Focus, Again

I’ve written so much about focus – how I lack it, how much of it others have… it’s not necessarily interchangeable with discipline (which I also lack), but recently I’ve been feeling that odd, old unwinding of the middle, where I feel something essential unraveling though which thankfully will never be untied. That is I think what saves me, a hardy knot in my middle, the result of what, I’m not sure – perhaps a childhood that was infinitely more focused (though my parents would argue otherwise) and more simple or the concentrated reading I try to do for at least ten minutes a day.

So the ropes. The elements, the innards, limbs, yarns, leather belt straps, intellectual spaghetti noodles – they unwind all the time, especially at this time of year when family, friends, engagements, christmas decorations and more baked goods than I can eat start closing in, crowding my physical space (not to mention physical pounds – pants = tight). And that’s to say nothing of the mental space, some of which goes frankly dead (hence the spare ten minutes devoted to reading and the zero minutes devoted to writing) and some of which kind of becomes compressed and anxious, brimming with paradoxically convoluted but simple thoughts such as: “Good God, 2013, what future. Am I prepared?”

George Tooker The Subway, 1950 

Basically I’m not ready to address that question, because I’m writing this with whatever little brainpower I have left after a full day’s shopping with my mom and grandma. Which is not a complaint – not at all. Unarguably, life is good: I am unemployed but busy enough not to feel badly about it, and just as the year is winding down my old peripatetic ways are revving up. Perhaps I don’t deserve any of it, the upcoming trips or the long but comfortably funded unemployment or even the opportunity to apply to grad school, but then again, it’s a trade off.

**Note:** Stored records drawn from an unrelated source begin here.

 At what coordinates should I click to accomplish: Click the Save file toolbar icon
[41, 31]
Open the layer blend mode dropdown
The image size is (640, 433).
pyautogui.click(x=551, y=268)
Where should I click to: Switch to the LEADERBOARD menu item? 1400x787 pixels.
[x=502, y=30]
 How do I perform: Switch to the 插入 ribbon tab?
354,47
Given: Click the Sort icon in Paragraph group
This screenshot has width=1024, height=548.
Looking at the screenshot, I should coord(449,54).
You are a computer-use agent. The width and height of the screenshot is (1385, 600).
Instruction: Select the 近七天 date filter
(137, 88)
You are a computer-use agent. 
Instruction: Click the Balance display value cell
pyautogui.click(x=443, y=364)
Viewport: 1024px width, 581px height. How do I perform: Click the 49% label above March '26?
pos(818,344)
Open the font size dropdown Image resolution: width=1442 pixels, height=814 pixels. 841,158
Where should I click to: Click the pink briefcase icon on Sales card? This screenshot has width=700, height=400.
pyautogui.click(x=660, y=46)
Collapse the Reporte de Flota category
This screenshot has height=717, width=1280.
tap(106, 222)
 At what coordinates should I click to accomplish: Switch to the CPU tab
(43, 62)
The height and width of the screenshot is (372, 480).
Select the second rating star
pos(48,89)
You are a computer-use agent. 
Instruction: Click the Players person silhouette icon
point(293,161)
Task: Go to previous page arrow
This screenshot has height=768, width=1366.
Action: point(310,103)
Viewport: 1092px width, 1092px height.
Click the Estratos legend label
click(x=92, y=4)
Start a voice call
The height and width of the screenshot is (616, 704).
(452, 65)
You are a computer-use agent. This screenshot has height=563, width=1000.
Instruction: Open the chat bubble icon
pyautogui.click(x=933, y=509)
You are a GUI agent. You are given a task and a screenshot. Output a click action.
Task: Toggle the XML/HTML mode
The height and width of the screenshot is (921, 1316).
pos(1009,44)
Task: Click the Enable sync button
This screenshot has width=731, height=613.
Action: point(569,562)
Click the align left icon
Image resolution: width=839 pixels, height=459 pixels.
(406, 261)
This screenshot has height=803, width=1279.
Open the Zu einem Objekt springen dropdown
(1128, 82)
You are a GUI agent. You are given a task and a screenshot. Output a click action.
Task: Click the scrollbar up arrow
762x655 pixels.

When I feel loopy because whatever is inside that can unravel is doing so, I blame the exterior. Not my body, per se, but my surroundings. The house that is mine but not mine. The city that I grew up in but is slowly, not becoming strange (it can only be strange in how undyingly familiar it is), but features as a strange character in my daydreams, in which I come back to stay for just a few future holidays as a guest in my own old house. That bank? That grocery store? That high school? We go way back, as the sayings goes. It is unsettling at times to be driving past that lackluster beige and grey building with blue doors day after day when eight years ago I sat within its walls and dreamed about being very far away.

That is life, isn’t it? The eerie dance no one teaches you but when you get to my age (har har, a careworn twenty-six!) you know the steps by heart: Walk two steps, now stand still, now walk. Now stand still again, now run. Now stop. Now fly. Now come back! Come back I say, and start all over again.

End of blather.

Oh. But.

I have never been one to write about current or cultural events, (being the type to get really into the “X-Files” ten years after the series ends), but the recent massacre of children in Connecticut makes me sad and – never mind. I am still not that kind of person.